--- Data section Enclosed Below ---
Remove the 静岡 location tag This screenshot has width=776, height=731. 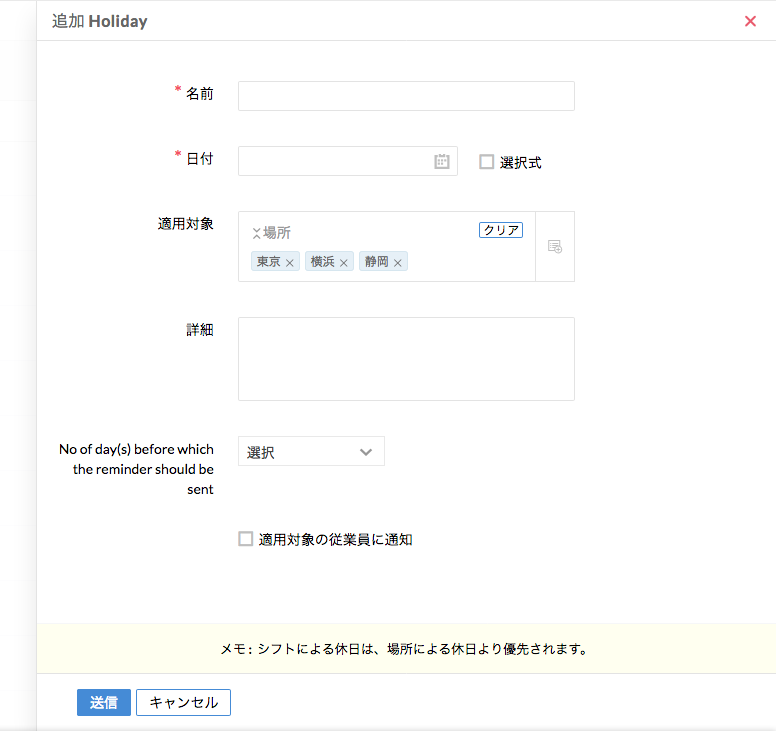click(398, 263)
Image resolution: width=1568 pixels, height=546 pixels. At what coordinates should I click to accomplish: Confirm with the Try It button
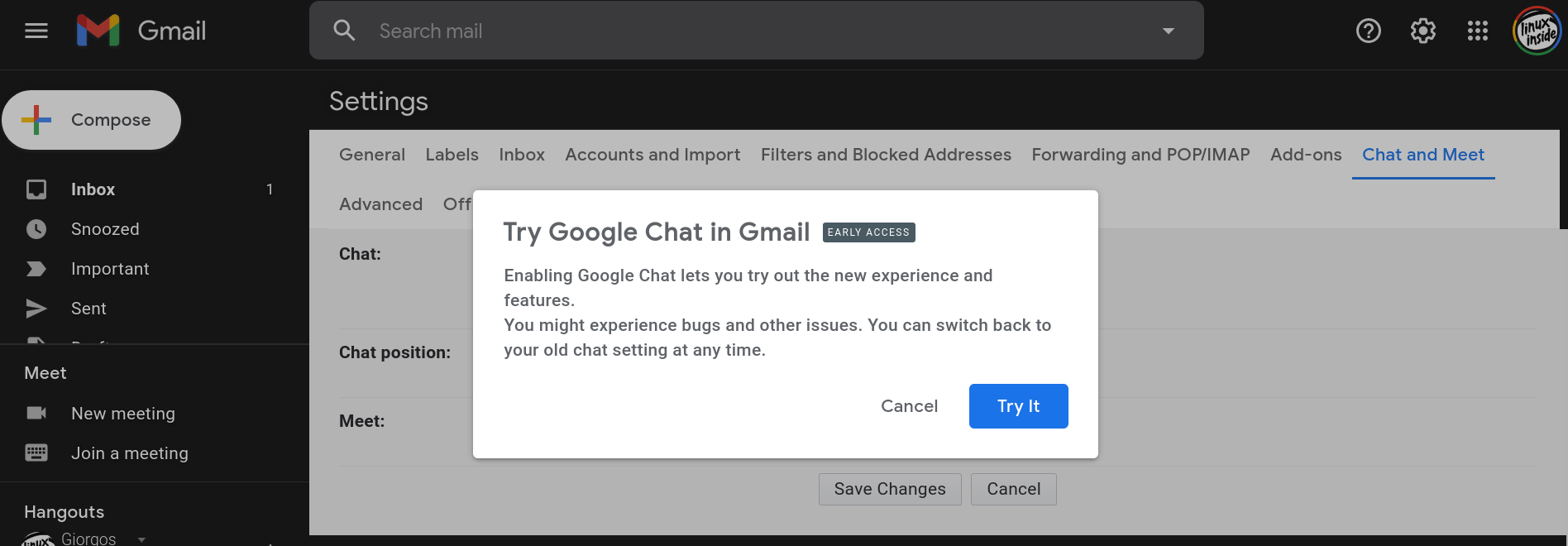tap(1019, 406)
--- End of Enclosed Data section ---
--- Data section Enclosed Below ---
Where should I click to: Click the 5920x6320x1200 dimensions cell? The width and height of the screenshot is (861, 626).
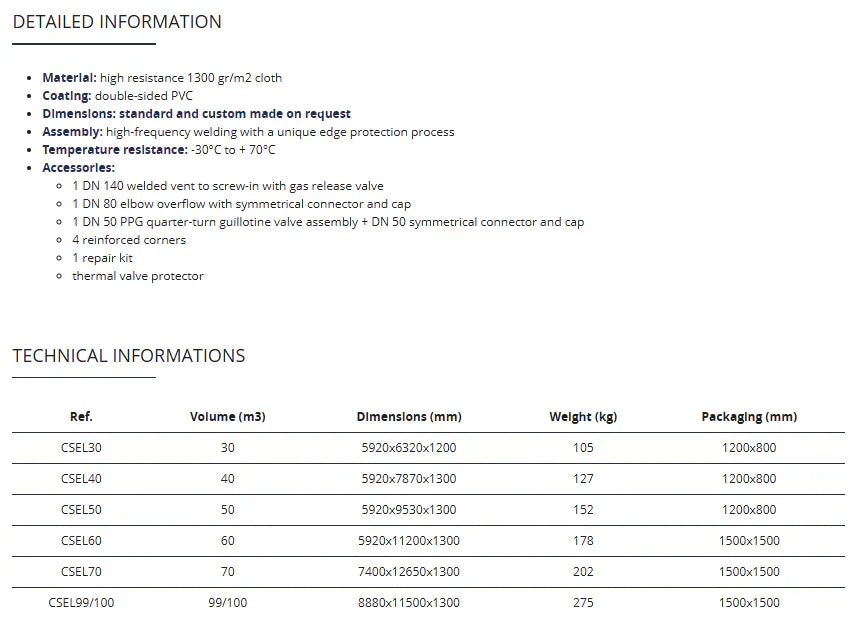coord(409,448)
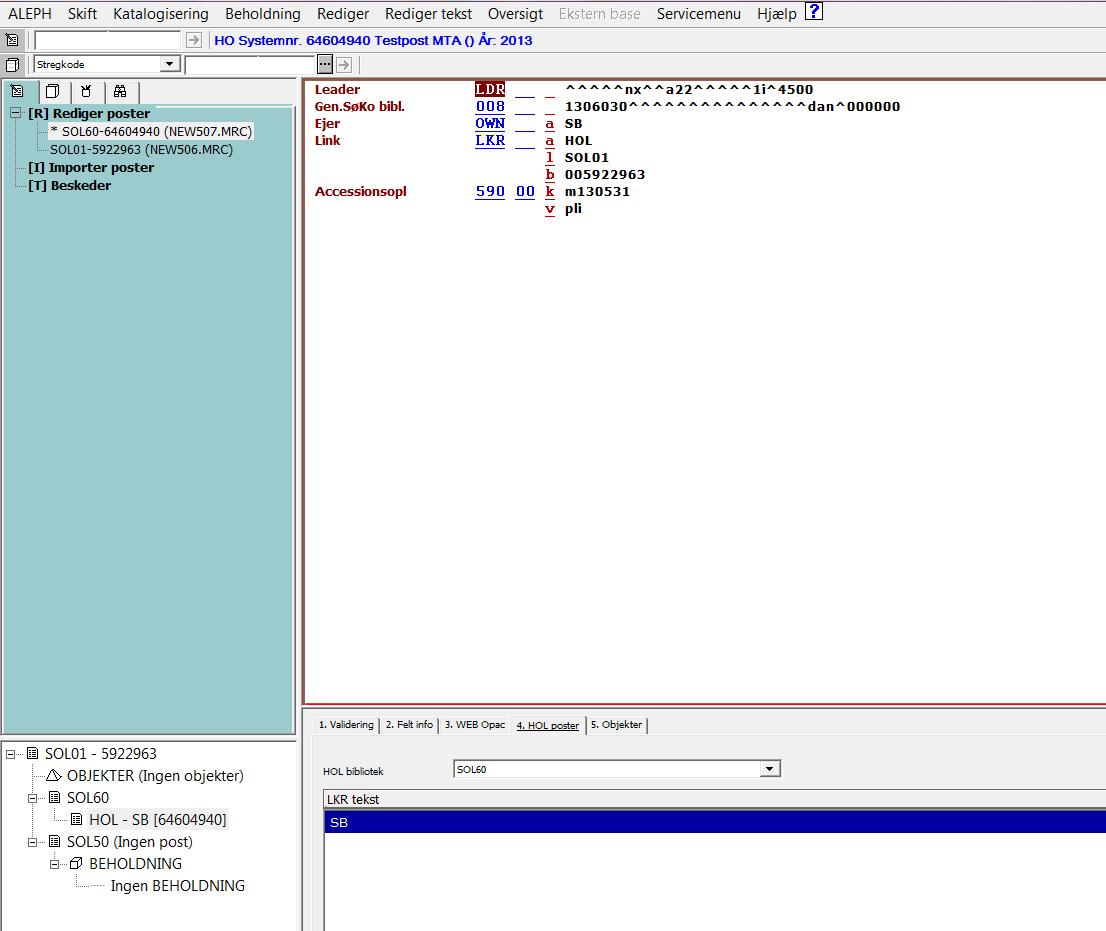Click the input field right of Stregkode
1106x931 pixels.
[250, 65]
--- End of Enclosed Data section ---
--- Data section Enclosed Below ---
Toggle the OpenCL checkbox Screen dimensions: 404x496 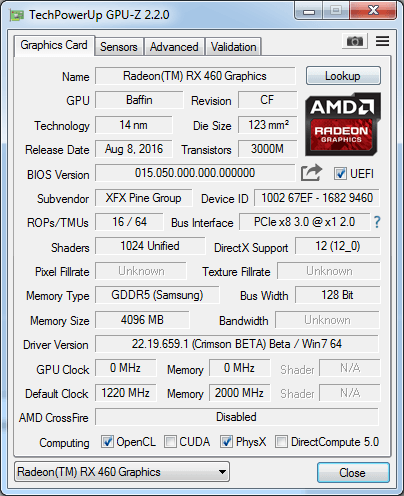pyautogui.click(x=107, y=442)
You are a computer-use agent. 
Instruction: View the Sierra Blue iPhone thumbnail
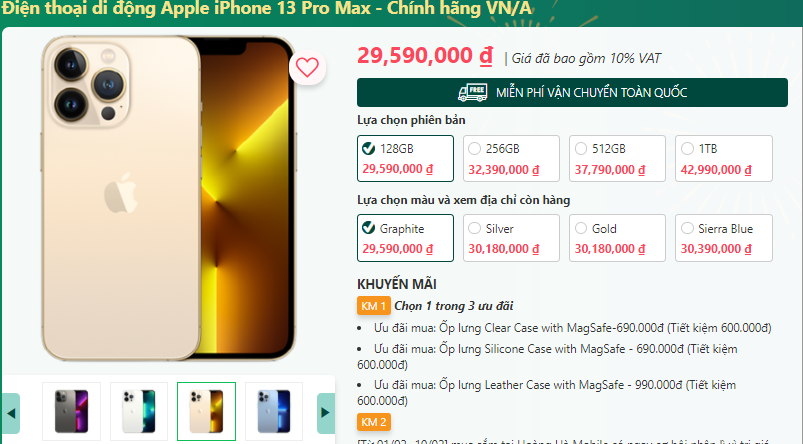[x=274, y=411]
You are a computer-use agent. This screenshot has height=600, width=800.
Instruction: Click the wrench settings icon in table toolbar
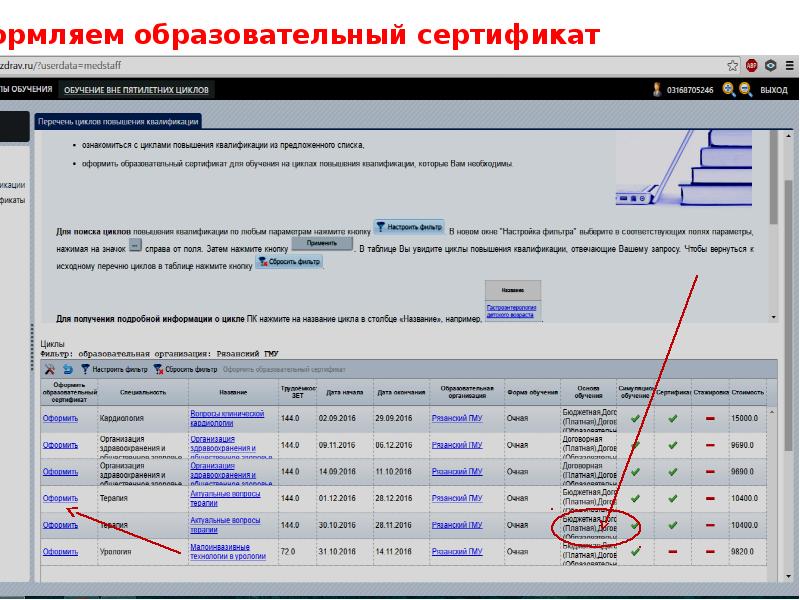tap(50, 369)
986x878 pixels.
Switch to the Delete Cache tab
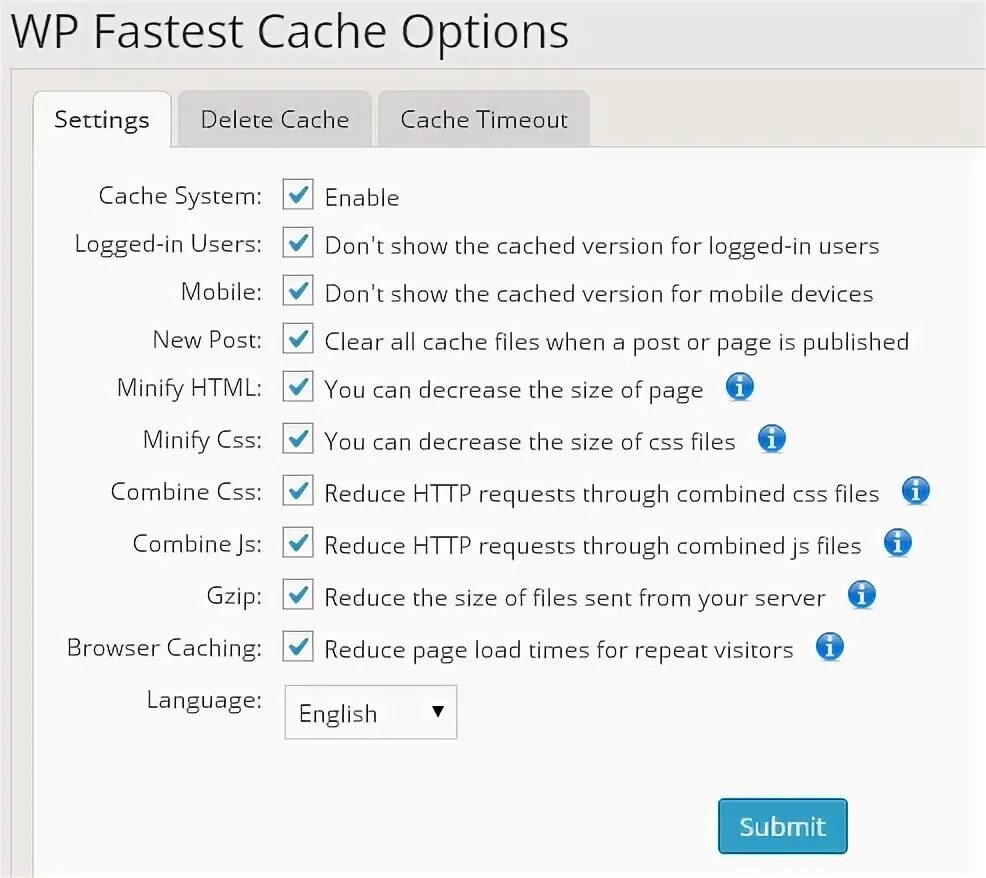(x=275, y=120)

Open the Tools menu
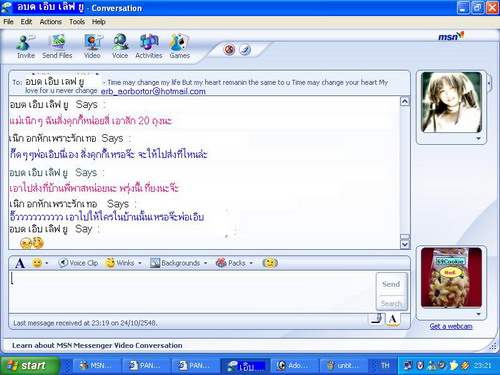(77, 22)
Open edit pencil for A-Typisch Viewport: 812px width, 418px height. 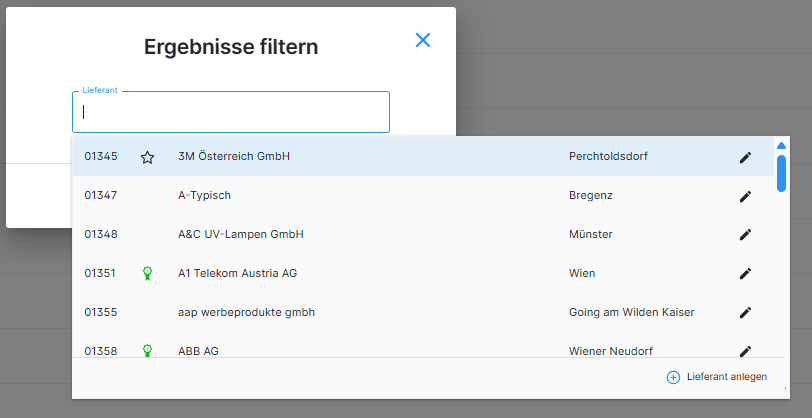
--- End of Enclosed Data section ---
§ The problem
Report the total of lines above containing the string "computer", and write nothing besides it.

§ Answer to this exercise
2